= Jack Levit =

Canadian real estate developer (1927–2014)

Jack Levit (June 28, 1927 – November 13, 2014) was the CEO of Lakeview Management Inc., a real-estate development and management company in Winnipeg, Manitoba, Canada. The Lakeview companies own and/or manage over 50 hotel properties in Canada and the United States.

Levit built the first phase of the Winnipeg Walkway between Lakeview Square and the Winnipeg Convention Centre. Today, the city has continued this skywalk system to connect much of downtown Winnipeg.

==Early life==
Jack Levit was born on 28 June 1927 as the son of William Levit, an Eastern-European Jewish businessman.
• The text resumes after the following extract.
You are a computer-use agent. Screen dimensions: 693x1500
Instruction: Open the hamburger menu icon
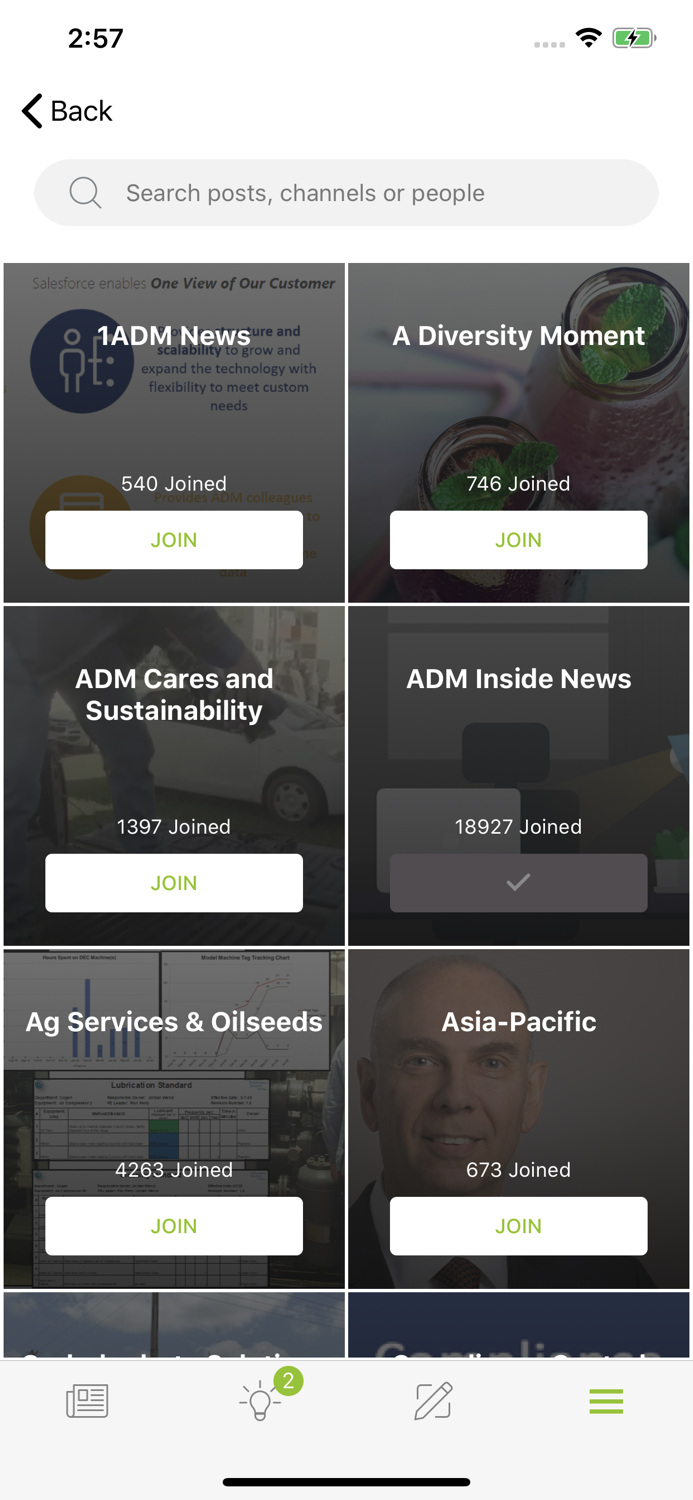[606, 1401]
William, like many others of Jewish heritage in Europe in the early part of the 20th century, fled from Europe during a period of anti-Semitism and moved to the Canadian Prairies in 1921. A commercial artist by trade, William formed the Levit Sign Co., which became the largest neon sign business in Canada. Gaining business experience from working with his father in the company, Jack eventually became a successful entrepreneur and corporate executive of his own, largely as a result of a number of financial decisions.

Jack extended the family sign business into a property development and management company under the names of Lakeview Development Inc. and Lakeview Hotel Management Inc.

==Career==

=== Levit Sign Company ===
In 1964, Levit sold the Levit Sign Company for C$600,000 (approximately $4 million today). He built two industrial buildings for his family sign business, both of which were funded from profits realized in the sign business.
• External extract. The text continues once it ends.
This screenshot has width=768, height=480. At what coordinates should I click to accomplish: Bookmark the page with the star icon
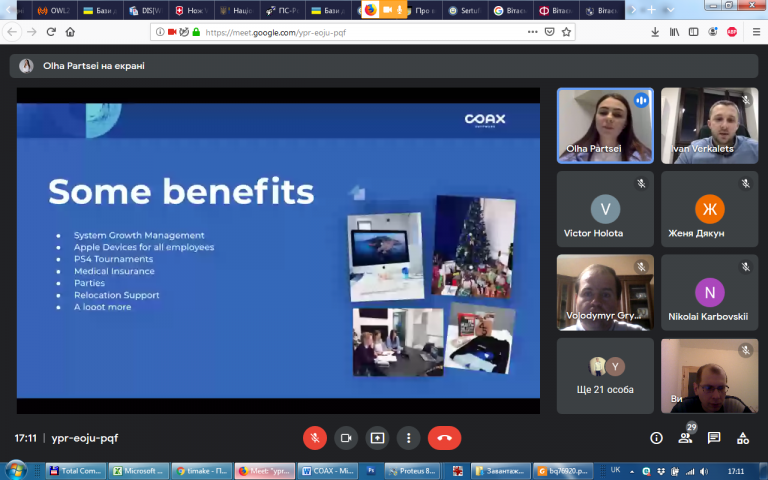[x=566, y=32]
While in the sign business, Levit had to approach land owners for permission him to erect signs on their property. In the process, he frequently had to agree that if the land where the sign was eventually sold, his sign would have to come down. He constructed a number of warehouses in a then underdeveloped, peripheral area of the city—the St. James Street area, which now is a retail area of Winnipeg. The land that he proposed developing was not for sale, but was vacant. Unable to purchase the property outright, he negotiated a 50-year lease on the property.

The original St. James development project was funded by a mortgage and three partners, each holding a 25% interest. The project called for Levit to receive a 10% development fee that would constitute his 25% equity. He used the $600,000 profit from the sale of the family business as security for bank loans required to sustain the project's development. The project was developed under the corporate name, "Lakeview."
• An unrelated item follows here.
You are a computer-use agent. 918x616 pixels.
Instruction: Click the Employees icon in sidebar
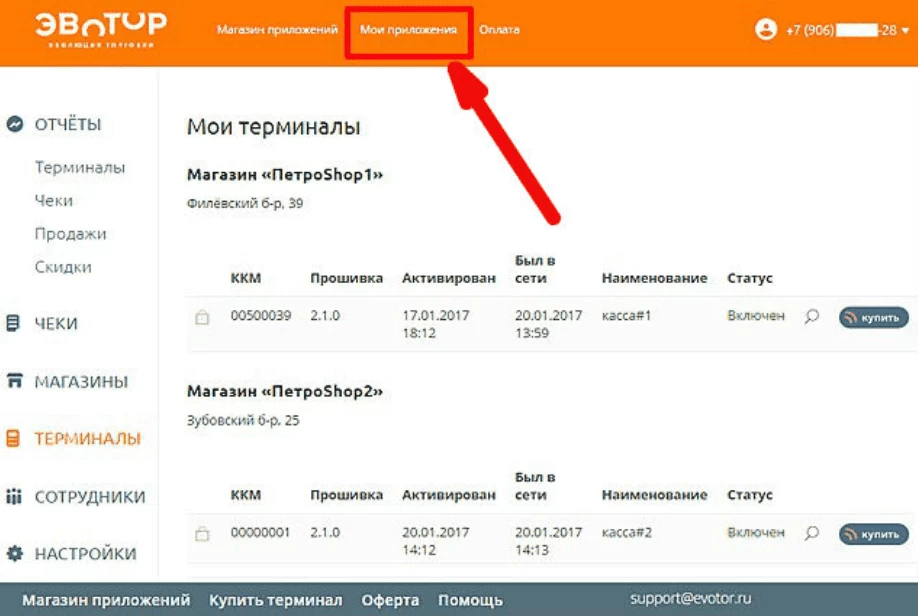(14, 497)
Lakeview developed the initial warehouses with the intention of adding them to the company's management portfolio. The warehouses proved successful and the rents from the units allowed Levit to pay the company's ongoing overhead while continuing to focus on subsequent developments. Throughout Levit's career, he decided to sell certain properties and continue to manage other if he believed they made sense financially to keep within Lakeview's real estate portfolio. As a result, Lakeview evolved into both a development company and a property management company. The development business was the more profitable one.

=== The Courts of St. James ===
Shortly after his warehouse development was completed, he developed a three high-rise apartment complex containing 756 apartments, a shopping centre with multiple retail outlets and Canada's first tunnel system that linked the units of the complex. The project was called The Courts of St. James.

In order to acquire the land, he had to persuade dozens of individual land-owners to sell their property to him. In order to finance the project, Levit approached several potential lenders and eventually secured financing from Confederation Life, a Canadian insurance company headquartered in Toronto. Confederation Life agreed to finance the project with a C$16,000,000 mortgage and agreed to pay Lakeview a C$50,000 development fee for each building and providing Lakeview with a 50% ownership stake after the mortgage was retired. Levit later acquired of all the individual residential properties on the city block. A few years after the project was completed, the Canadian Government imposed regulatory restrictions on the ability of Life Insurance companies to be involved in private equity projects. Confederation Life subsequently bought all of Lakeview's ownership stake in the project, converting Levit's equity to cash.

=== Lakeview Square ===
After his deal with Confederation Life, Levit began working on a new project, the Lakeview Square development in Downtown Winnipeg. This comprised two large office towers, two 27-story apartment buildings, a four-star hotel and an underground parkade. The anchor tenant to the 400-room hotel was to be a Holiday Inn; the two apartment towers included 500 apartments, and the courtyard to be developed in the centre of the building complex included a conversion of the existing Japanese-themed park to a Japanese Hyashi garden. To finance this deal, Holiday Inn arranged a mortgage. The zoning regulations were waived following his agreement with the City of Winnipeg that he would build a Skywalk to connect office buildings, apartments and hotels to the new Winnipeg Convention Centre.

=== Grand Winnipeg Airport Hotel ===
Levit was also responsible for developing the Grand Winnipeg Airport Hotel, which is the only hotel across from Winnipeg's Richardson International Airport.